What is MetricsQL and how does it differ from SQL for time series queries?

MetricsQL is VictoriaMetrics’ query language, designed specifically for time series processing. It is Prometheus-compatible but extends PromQL with additional functions. Unlike SQL, it doesn’t require defining tables, schemas, or databases — you just reference metric names and filter by labels in curly braces. It’s less versatile than SQL for joins and arbitrary aggregations, but more concise and expressive for the specific operations needed in time series monitoring, such as calculating rates, applying rolling averages, and aggregating over label dimensions.

How do I load vmstat or other JSON data into ClickHouse?
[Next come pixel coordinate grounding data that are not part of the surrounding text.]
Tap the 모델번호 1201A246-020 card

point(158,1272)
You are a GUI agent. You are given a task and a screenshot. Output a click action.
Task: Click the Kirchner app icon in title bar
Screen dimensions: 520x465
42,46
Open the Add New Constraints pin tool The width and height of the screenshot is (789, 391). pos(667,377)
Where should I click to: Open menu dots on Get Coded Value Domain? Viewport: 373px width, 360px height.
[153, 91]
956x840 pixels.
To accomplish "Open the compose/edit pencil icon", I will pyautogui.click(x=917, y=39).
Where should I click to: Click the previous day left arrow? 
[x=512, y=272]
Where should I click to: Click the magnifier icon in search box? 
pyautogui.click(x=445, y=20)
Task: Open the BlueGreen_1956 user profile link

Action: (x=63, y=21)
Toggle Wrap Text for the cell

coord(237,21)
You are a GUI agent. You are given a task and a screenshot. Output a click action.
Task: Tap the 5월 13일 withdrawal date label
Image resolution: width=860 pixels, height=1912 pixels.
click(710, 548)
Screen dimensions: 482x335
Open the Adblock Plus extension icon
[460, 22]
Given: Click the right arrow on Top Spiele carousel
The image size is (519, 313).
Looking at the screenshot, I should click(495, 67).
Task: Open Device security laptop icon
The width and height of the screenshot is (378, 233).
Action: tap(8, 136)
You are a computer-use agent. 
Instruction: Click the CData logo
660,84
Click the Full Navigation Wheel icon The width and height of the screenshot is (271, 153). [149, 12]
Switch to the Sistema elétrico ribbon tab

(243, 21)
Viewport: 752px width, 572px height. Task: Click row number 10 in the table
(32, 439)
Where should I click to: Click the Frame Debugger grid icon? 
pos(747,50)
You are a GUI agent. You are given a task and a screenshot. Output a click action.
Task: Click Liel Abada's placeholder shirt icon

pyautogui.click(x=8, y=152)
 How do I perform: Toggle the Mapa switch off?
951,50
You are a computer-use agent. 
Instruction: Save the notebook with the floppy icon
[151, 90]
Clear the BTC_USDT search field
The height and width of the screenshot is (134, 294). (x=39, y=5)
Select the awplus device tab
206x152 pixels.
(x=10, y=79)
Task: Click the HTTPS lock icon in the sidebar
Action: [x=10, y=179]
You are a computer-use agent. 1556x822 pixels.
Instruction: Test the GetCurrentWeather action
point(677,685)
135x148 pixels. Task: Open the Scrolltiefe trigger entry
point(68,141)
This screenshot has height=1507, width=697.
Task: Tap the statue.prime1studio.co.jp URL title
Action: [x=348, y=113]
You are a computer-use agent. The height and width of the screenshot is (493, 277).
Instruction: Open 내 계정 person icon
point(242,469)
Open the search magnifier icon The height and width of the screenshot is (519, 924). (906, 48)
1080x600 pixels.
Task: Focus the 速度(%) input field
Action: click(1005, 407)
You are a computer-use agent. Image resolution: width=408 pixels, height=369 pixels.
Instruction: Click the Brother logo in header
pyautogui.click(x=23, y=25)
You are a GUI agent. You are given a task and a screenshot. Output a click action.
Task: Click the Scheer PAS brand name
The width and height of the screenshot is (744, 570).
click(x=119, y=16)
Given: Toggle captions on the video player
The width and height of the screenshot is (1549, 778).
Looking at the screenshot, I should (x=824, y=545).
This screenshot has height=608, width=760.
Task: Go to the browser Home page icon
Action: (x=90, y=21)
Design a MergeTree table with columns matching the JSON fields, a PARTITION BY clause (typically by month using toYYYYMM(timestamp)), and an ORDER BY clause that defines the sparse primary key index. Then issue an INSERT via HTTP using the JSONEachRow format and pipe your JSON data to the endpoint with curl or a simple Python script. ClickHouse parses the JSON and assigns each field to the matching column. A Python script that accumulates records in batches of 10 before inserting is a practical approach for continuous streaming collection.

How does VictoriaMetrics protect against cardinality explosion?

VictoriaMetrics collecting agents can be configured with a limit on the number of unique time series per time window (per hour or per day). When the limit is reached, the agent rejects new time series rather than passing them to the database. Internally, VictoriaMetrics uses Bloom filters to track new time series registrations over time periods, providing efficient cardinality protection at the ingestion layer before any data reaches the main database.

How do I handle evolving schemas (changing metric labels or fields) in ClickHouse?

ClickHouse supports at least four approaches. First, store the raw JSON payload as a String column and use materialized columns to extract specific fields on insert using JSON functions. Second, use a Map column to store all key-value pairs and query them as needed. Third, use paired arrays where one array holds the keys and a matching array holds the values. Fourth, use the experimental JSON data type which automatically parses and sub-columns the JSON documents. Each approach has tradeoffs in storage efficiency, query performance, and flexibility for very diverse or deeply nested data.

What is the Altinity Grafana plugin for ClickHouse and how is it related to VictoriaMetrics?

The Altinity Grafana plugin for ClickHouse (also known as the vertamedia-clickhouse-datasource in the Grafana registry) was originally developed by Roman Khavronenko, co-founder of VictoriaMetrics, when he was working at Vertamedia. When Roman left Vertamedia, he transferred maintenance rights to Altinity, which has continued developing it. It is the most widely used Grafana plugin for ClickHouse and is maintained by Altinity.